The promise of precision medicine that President Obama envisions with this statement is a far-reaching goal that will require sweeping changes to the ways physicians treat patients, health data is collected, and global collaborative research is performed. Precision medicine typically describes an approach for treating and preventing disease that takes into account a patient’s individual variation in genes, lifestyle, and environment. Achieving this mission relies on the intersection of several technology innovations and a major restructuring of health data to focus on the genetic makeup of an individual.

The healthcare ecosystem has chosen a variety of tools and techniques for working with big data, but one tool that comes up again and again in many of the architectures we design and review is Spark on Amazon EMR.

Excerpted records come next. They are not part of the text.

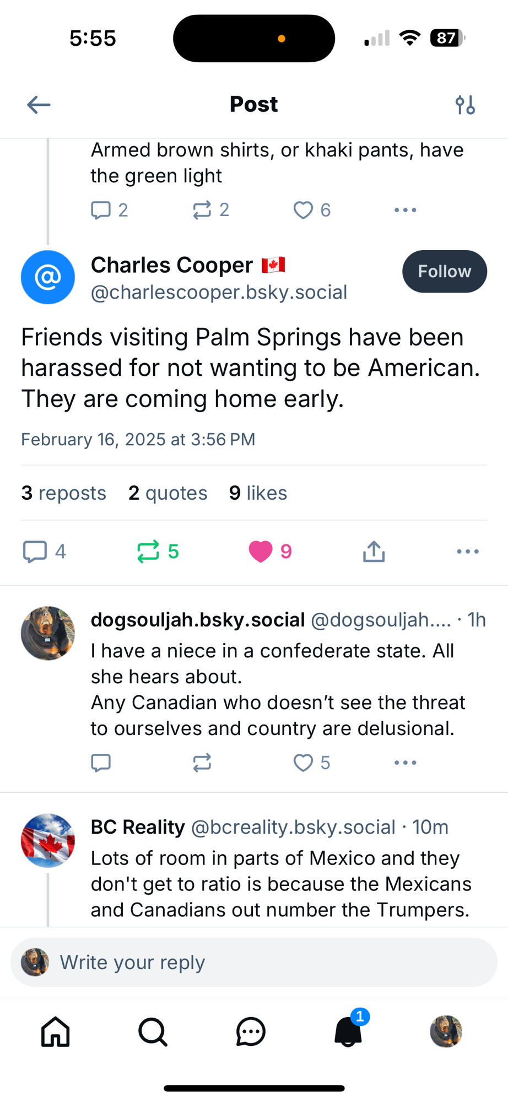Open Notifications bell with badge
The image size is (508, 1102).
(x=348, y=1031)
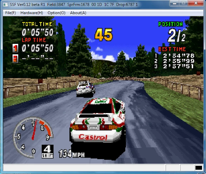Click the SSF application icon in title bar

point(5,5)
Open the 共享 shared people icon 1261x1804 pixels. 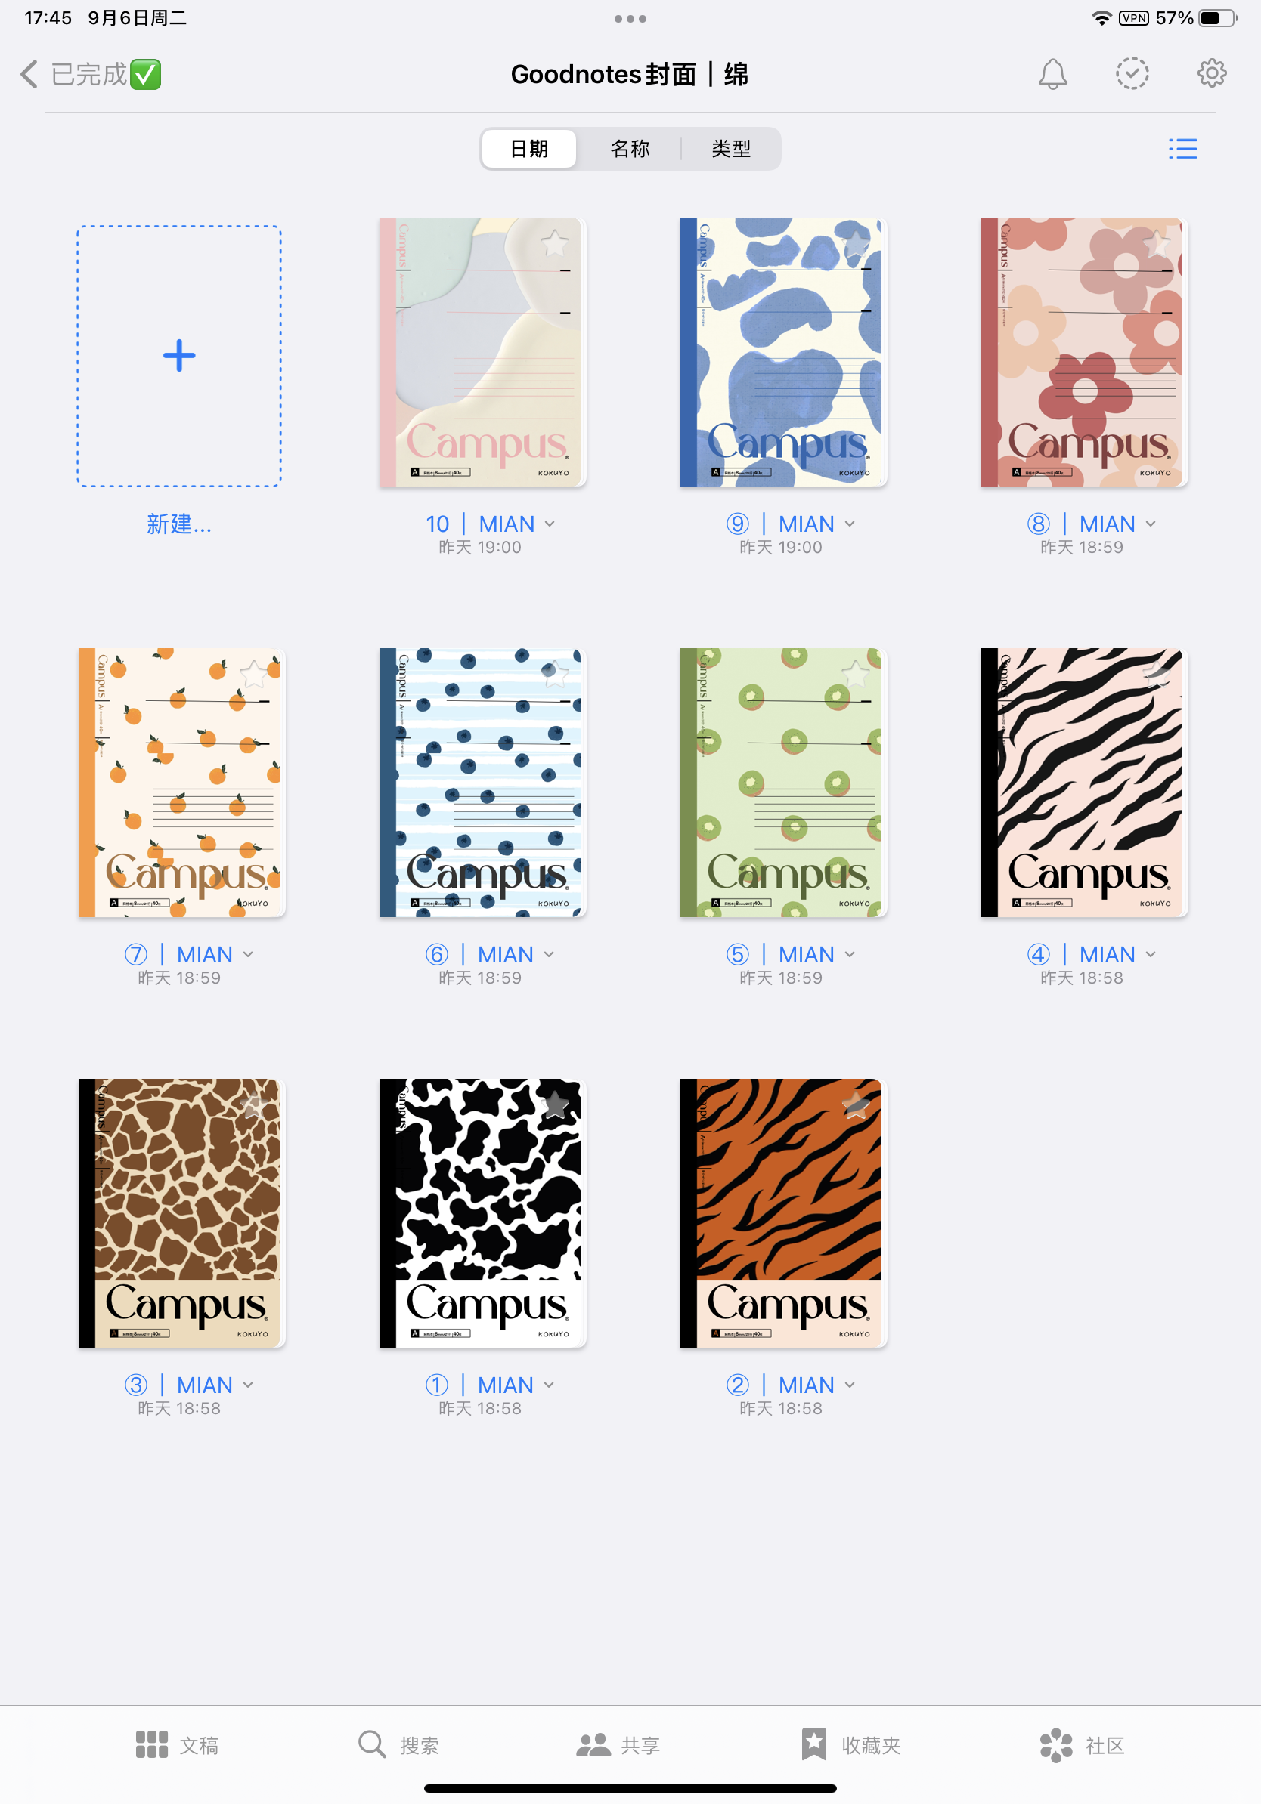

Spark is already known for being a major player in big data analysis, but it is additionally uniquely capable in advancing genomics algorithms given the complex nature of genomics research. This post introduces gene analysis using Spark on EMR and ADAM, for those new to precision medicine.

Development of precision medicine

Data-driven tailored treatments have been commonplace for certain treatments like blood transfusions for a long time. Historically, however, most treatment plans are deeply subjective, due to the many disparate pieces of information that physicians must tie together to make a health plan based on the individual’s specific conditions.

To move past the idiosyncratic nature of most medical treatments, we need to amass properly collected and curated biological data to compare and correlate outcomes and biomarkers across varying patient populations.

The data of precision medicine inherently involves the data representation of large volumes of living, mobile, and irrationally complex humans. The recent blog post How The Healthcare of Tomorrow is Being Delivered Today detailed the ways in which AWS underlies some of the most advanced and innovative big data technologies in precision medicine. Technologies like these will enable the research and analysis of the data structures necessary to create true individualized care.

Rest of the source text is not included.